Extracted data entries
* * *
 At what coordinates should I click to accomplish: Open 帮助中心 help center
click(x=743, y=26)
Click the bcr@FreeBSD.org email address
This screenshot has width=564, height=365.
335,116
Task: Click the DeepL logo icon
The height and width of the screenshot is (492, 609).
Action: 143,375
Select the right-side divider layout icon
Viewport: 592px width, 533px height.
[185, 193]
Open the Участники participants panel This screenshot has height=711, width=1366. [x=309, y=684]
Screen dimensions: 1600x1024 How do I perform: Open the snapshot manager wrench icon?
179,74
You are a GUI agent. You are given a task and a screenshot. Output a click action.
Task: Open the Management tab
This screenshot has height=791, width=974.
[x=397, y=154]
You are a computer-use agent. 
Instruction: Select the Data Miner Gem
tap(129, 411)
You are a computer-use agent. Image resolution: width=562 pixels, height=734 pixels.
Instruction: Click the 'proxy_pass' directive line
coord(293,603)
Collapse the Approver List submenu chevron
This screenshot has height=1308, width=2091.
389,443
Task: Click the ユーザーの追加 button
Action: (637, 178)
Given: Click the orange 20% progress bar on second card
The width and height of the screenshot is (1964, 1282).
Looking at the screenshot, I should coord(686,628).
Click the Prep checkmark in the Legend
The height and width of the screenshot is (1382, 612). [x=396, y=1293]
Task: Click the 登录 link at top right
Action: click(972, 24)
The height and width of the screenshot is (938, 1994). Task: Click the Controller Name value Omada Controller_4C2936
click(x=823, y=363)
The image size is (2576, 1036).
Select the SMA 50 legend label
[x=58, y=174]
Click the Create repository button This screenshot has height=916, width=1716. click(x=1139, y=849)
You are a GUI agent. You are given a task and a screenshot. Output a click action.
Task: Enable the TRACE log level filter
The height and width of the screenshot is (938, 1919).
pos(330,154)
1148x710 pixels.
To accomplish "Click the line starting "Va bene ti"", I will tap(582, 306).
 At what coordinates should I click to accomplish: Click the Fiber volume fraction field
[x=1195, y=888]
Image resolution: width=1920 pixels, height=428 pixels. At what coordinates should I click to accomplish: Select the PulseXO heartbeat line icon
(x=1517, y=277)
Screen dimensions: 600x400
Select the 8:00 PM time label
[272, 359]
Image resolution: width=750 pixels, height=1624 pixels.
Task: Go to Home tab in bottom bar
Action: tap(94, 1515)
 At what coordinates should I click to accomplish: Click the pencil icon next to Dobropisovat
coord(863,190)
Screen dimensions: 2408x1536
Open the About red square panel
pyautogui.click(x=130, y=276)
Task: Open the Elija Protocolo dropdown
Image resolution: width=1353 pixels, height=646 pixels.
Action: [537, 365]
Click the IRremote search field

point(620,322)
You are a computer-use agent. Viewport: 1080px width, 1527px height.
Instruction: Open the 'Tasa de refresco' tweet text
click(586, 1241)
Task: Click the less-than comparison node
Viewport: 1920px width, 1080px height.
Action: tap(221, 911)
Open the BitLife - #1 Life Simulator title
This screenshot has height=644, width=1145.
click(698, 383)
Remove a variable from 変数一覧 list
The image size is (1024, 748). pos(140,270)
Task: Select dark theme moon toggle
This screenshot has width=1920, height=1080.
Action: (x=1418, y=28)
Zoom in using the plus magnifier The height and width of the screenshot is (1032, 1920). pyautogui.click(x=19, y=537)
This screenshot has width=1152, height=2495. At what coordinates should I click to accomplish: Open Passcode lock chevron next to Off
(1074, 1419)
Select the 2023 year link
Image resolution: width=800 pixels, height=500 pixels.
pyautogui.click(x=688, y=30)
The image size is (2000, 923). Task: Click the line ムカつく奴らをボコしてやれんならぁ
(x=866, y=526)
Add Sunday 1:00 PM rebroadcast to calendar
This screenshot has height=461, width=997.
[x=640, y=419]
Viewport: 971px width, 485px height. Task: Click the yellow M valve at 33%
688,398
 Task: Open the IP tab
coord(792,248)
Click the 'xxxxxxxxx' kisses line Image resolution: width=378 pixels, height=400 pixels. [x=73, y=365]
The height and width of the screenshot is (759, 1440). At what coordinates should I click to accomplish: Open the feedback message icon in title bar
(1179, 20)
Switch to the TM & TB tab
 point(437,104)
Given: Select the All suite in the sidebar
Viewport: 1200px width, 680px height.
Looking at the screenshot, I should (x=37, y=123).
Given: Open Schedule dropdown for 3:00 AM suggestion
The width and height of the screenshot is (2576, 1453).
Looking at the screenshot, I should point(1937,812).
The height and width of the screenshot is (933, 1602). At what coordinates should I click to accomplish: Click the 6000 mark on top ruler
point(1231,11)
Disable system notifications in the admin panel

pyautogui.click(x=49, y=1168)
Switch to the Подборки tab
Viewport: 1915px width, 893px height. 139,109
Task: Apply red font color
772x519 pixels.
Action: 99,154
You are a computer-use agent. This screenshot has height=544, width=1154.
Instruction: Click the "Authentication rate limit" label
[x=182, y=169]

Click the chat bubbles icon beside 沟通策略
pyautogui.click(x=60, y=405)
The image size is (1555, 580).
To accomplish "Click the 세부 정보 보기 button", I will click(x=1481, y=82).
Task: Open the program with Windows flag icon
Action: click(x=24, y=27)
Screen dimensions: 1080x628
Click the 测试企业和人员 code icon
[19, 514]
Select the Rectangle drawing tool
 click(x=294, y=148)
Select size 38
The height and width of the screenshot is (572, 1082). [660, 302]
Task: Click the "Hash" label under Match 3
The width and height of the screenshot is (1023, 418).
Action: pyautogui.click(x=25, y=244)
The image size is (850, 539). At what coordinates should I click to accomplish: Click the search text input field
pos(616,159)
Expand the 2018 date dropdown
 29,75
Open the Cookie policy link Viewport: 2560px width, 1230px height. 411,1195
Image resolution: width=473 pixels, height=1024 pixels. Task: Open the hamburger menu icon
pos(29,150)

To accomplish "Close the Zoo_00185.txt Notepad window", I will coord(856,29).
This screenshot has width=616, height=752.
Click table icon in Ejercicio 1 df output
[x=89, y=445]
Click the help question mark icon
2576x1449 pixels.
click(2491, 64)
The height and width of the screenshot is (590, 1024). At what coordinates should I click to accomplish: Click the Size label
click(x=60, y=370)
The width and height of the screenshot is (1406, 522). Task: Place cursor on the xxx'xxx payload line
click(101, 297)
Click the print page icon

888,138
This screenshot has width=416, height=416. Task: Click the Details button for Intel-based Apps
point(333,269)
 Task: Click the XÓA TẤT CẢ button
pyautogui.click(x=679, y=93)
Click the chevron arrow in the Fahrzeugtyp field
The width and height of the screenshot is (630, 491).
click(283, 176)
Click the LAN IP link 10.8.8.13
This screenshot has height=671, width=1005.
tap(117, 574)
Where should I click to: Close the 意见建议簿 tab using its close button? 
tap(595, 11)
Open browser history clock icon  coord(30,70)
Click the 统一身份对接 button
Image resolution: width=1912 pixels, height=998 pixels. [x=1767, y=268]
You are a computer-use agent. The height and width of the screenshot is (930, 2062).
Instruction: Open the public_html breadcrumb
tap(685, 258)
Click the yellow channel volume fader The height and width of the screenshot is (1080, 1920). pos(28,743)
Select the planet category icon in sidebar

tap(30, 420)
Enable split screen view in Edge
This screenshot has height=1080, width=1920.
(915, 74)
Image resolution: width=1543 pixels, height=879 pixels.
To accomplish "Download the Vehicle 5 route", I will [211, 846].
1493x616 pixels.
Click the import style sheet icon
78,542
* * *
** Exercise details **
Turn every line of the records above into a Markdown table with two columns, No. and Text. Number the lines in order under No. and skip any blank lines.

** Complete output **
| No. | Text |
|---|---|
| 1 |  At what coordinates should I click to accomplish: Open 帮助中心 help center |
| 2 | click(x=743, y=26) |
| 3 | Click the bcr@FreeBSD.org email address |
| 4 | This screenshot has width=564, height=365. |
| 5 | 335,116 |
| 6 | Task: Click the DeepL logo icon |
| 7 | The height and width of the screenshot is (492, 609). |
| 8 | Action: 143,375 |
| 9 | Select the right-side divider layout icon |
| 10 | Viewport: 592px width, 533px height. |
| 11 | [185, 193] |
| 12 | Open the Участники participants panel This screenshot has height=711, width=1366. [x=309, y=684] |
| 13 | Screen dimensions: 1600x1024 How do I perform: Open the snapshot manager wrench icon? |
| 14 | 179,74 |
| 15 | You are a GUI agent. You are given a task and a screenshot. Output a click action. |
| 16 | Task: Open the Management tab |
| 17 | This screenshot has height=791, width=974. |
| 18 | [x=397, y=154] |
| 19 | You are a computer-use agent.  |
| 20 | Instruction: Select the Data Miner Gem |
| 21 | tap(129, 411) |
| 22 | You are a computer-use agent. Image resolution: width=562 pixels, height=734 pixels. |
| 23 | Instruction: Click the 'proxy_pass' directive line |
| 24 | coord(293,603) |
| 25 | Collapse the Approver List submenu chevron |
| 26 | This screenshot has height=1308, width=2091. |
| 27 | 389,443 |
| 28 | Task: Click the ユーザーの追加 button |
| 29 | Action: (637, 178) |
| 30 | Given: Click the orange 20% progress bar on second card |
| 31 | The width and height of the screenshot is (1964, 1282). |
| 32 | Looking at the screenshot, I should coord(686,628). |
| 33 | Click the Prep checkmark in the Legend |
| 34 | The height and width of the screenshot is (1382, 612). [x=396, y=1293] |
| 35 | Task: Click the 登录 link at top right |
| 36 | Action: click(972, 24) |
| 37 | The height and width of the screenshot is (938, 1994). Task: Click the Controller Name value Omada Controller_4C2936 |
| 38 | click(x=823, y=363) |
| 39 | The image size is (2576, 1036). |
| 40 | Select the SMA 50 legend label |
| 41 | [x=58, y=174] |
| 42 | Click the Create repository button This screenshot has height=916, width=1716. click(x=1139, y=849) |
| 43 | You are a GUI agent. You are given a task and a screenshot. Output a click action. |
| 44 | Task: Enable the TRACE log level filter |
| 45 | The height and width of the screenshot is (938, 1919). |
| 46 | pos(330,154) |
| 47 | 1148x710 pixels. |
| 48 | To accomplish "Click the line starting "Va bene ti"", I will tap(582, 306). |
| 49 |  At what coordinates should I click to accomplish: Click the Fiber volume fraction field |
| 50 | [x=1195, y=888] |
| 51 | Image resolution: width=1920 pixels, height=428 pixels. At what coordinates should I click to accomplish: Select the PulseXO heartbeat line icon |
| 52 | (x=1517, y=277) |
| 53 | Screen dimensions: 600x400 |
| 54 | Select the 8:00 PM time label |
| 55 | [272, 359] |
| 56 | Image resolution: width=750 pixels, height=1624 pixels. |
| 57 | Task: Go to Home tab in bottom bar |
| 58 | Action: tap(94, 1515) |
| 59 |  At what coordinates should I click to accomplish: Click the pencil icon next to Dobropisovat |
| 60 | coord(863,190) |
| 61 | Screen dimensions: 2408x1536 |
| 62 | Open the About red square panel |
| 63 | pyautogui.click(x=130, y=276) |
| 64 | Task: Open the Elija Protocolo dropdown |
| 65 | Image resolution: width=1353 pixels, height=646 pixels. |
| 66 | Action: [537, 365] |
| 67 | Click the IRremote search field |
| 68 | point(620,322) |
| 69 | You are a computer-use agent. Viewport: 1080px width, 1527px height. |
| 70 | Instruction: Open the 'Tasa de refresco' tweet text |
| 71 | click(586, 1241) |
| 72 | Task: Click the less-than comparison node |
| 73 | Viewport: 1920px width, 1080px height. |
| 74 | Action: tap(221, 911) |
| 75 | Open the BitLife - #1 Life Simulator title |
| 76 | This screenshot has height=644, width=1145. |
| 77 | click(698, 383) |
| 78 | Remove a variable from 変数一覧 list |
| 79 | The image size is (1024, 748). pos(140,270) |
| 80 | Task: Select dark theme moon toggle |
| 81 | This screenshot has width=1920, height=1080. |
| 82 | Action: (x=1418, y=28) |
| 83 | Zoom in using the plus magnifier The height and width of the screenshot is (1032, 1920). pyautogui.click(x=19, y=537) |
| 84 | This screenshot has width=1152, height=2495. At what coordinates should I click to accomplish: Open Passcode lock chevron next to Off |
| 85 | (1074, 1419) |
| 86 | Select the 2023 year link |
| 87 | Image resolution: width=800 pixels, height=500 pixels. |
| 88 | pyautogui.click(x=688, y=30) |
| 89 | The image size is (2000, 923). Task: Click the line ムカつく奴らをボコしてやれんならぁ |
| 90 | (x=866, y=526) |
| 91 | Add Sunday 1:00 PM rebroadcast to calendar |
| 92 | This screenshot has height=461, width=997. |
| 93 | [x=640, y=419] |
| 94 | Viewport: 971px width, 485px height. Task: Click the yellow M valve at 33% |
| 95 | 688,398 |
| 96 |  Task: Open the IP tab |
| 97 | coord(792,248) |
| 98 | Click the 'xxxxxxxxx' kisses line Image resolution: width=378 pixels, height=400 pixels. [x=73, y=365] |
| 99 | The height and width of the screenshot is (759, 1440). At what coordinates should I click to accomplish: Open the feedback message icon in title bar |
| 100 | (1179, 20) |
| 101 | Switch to the TM & TB tab |
| 102 |  point(437,104) |
| 103 | Given: Select the All suite in the sidebar |
| 104 | Viewport: 1200px width, 680px height. |
| 105 | Looking at the screenshot, I should (x=37, y=123). |
| 106 | Given: Open Schedule dropdown for 3:00 AM suggestion |
| 107 | The width and height of the screenshot is (2576, 1453). |
| 108 | Looking at the screenshot, I should point(1937,812). |
| 109 | The height and width of the screenshot is (933, 1602). At what coordinates should I click to accomplish: Click the 6000 mark on top ruler |
| 110 | point(1231,11) |
| 111 | Disable system notifications in the admin panel |
| 112 | pyautogui.click(x=49, y=1168) |
| 113 | Switch to the Подборки tab |
| 114 | Viewport: 1915px width, 893px height. 139,109 |
| 115 | Task: Apply red font color |
| 116 | 772x519 pixels. |
| 117 | Action: 99,154 |
| 118 | You are a computer-use agent. This screenshot has height=544, width=1154. |
| 119 | Instruction: Click the "Authentication rate limit" label |
| 120 | [x=182, y=169] |
| 121 | Click the chat bubbles icon beside 沟通策略 |
| 122 | pyautogui.click(x=60, y=405) |
| 123 | The image size is (1555, 580). |
| 124 | To accomplish "Click the 세부 정보 보기 button", I will click(x=1481, y=82). |
| 125 | Task: Open the program with Windows flag icon |
| 126 | Action: click(x=24, y=27) |
| 127 | Screen dimensions: 1080x628 |
| 128 | Click the 测试企业和人员 code icon |
| 129 | [19, 514] |
| 130 | Select the Rectangle drawing tool |
| 131 |  click(x=294, y=148) |
| 132 | Select size 38 |
| 133 | The height and width of the screenshot is (572, 1082). [660, 302] |
| 134 | Task: Click the "Hash" label under Match 3 |
| 135 | The width and height of the screenshot is (1023, 418). |
| 136 | Action: pyautogui.click(x=25, y=244) |
| 137 | The image size is (850, 539). At what coordinates should I click to accomplish: Click the search text input field |
| 138 | pos(616,159) |
| 139 | Expand the 2018 date dropdown |
| 140 |  29,75 |
| 141 | Open the Cookie policy link Viewport: 2560px width, 1230px height. 411,1195 |
| 142 | Image resolution: width=473 pixels, height=1024 pixels. Task: Open the hamburger menu icon |
| 143 | pos(29,150) |
| 144 | To accomplish "Close the Zoo_00185.txt Notepad window", I will coord(856,29). |
| 145 | This screenshot has width=616, height=752. |
| 146 | Click table icon in Ejercicio 1 df output |
| 147 | [x=89, y=445] |
| 148 | Click the help question mark icon |
| 149 | 2576x1449 pixels. |
| 150 | click(2491, 64) |
| 151 | The height and width of the screenshot is (590, 1024). At what coordinates should I click to accomplish: Click the Size label |
| 152 | click(x=60, y=370) |
| 153 | The width and height of the screenshot is (1406, 522). Task: Place cursor on the xxx'xxx payload line |
| 154 | click(101, 297) |
| 155 | Click the print page icon |
| 156 | 888,138 |
| 157 | This screenshot has width=416, height=416. Task: Click the Details button for Intel-based Apps |
| 158 | point(333,269) |
| 159 |  Task: Click the XÓA TẤT CẢ button |
| 160 | pyautogui.click(x=679, y=93) |
| 161 | Click the chevron arrow in the Fahrzeugtyp field |
| 162 | The width and height of the screenshot is (630, 491). |
| 163 | click(283, 176) |
| 164 | Click the LAN IP link 10.8.8.13 |
| 165 | This screenshot has height=671, width=1005. |
| 166 | tap(117, 574) |
| 167 | Where should I click to: Close the 意见建议簿 tab using its close button?  |
| 168 | tap(595, 11) |
| 169 | Open browser history clock icon  coord(30,70) |
| 170 | Click the 统一身份对接 button |
| 171 | Image resolution: width=1912 pixels, height=998 pixels. [x=1767, y=268] |
| 172 | You are a computer-use agent. The height and width of the screenshot is (930, 2062). |
| 173 | Instruction: Open the public_html breadcrumb |
| 174 | tap(685, 258) |
| 175 | Click the yellow channel volume fader The height and width of the screenshot is (1080, 1920). pos(28,743) |
| 176 | Select the planet category icon in sidebar |
| 177 | tap(30, 420) |
| 178 | Enable split screen view in Edge |
| 179 | This screenshot has height=1080, width=1920. |
| 180 | (915, 74) |
| 181 | Image resolution: width=1543 pixels, height=879 pixels. |
| 182 | To accomplish "Download the Vehicle 5 route", I will [211, 846]. |
| 183 | 1493x616 pixels. |
| 184 | Click the import style sheet icon |
| 185 | 78,542 |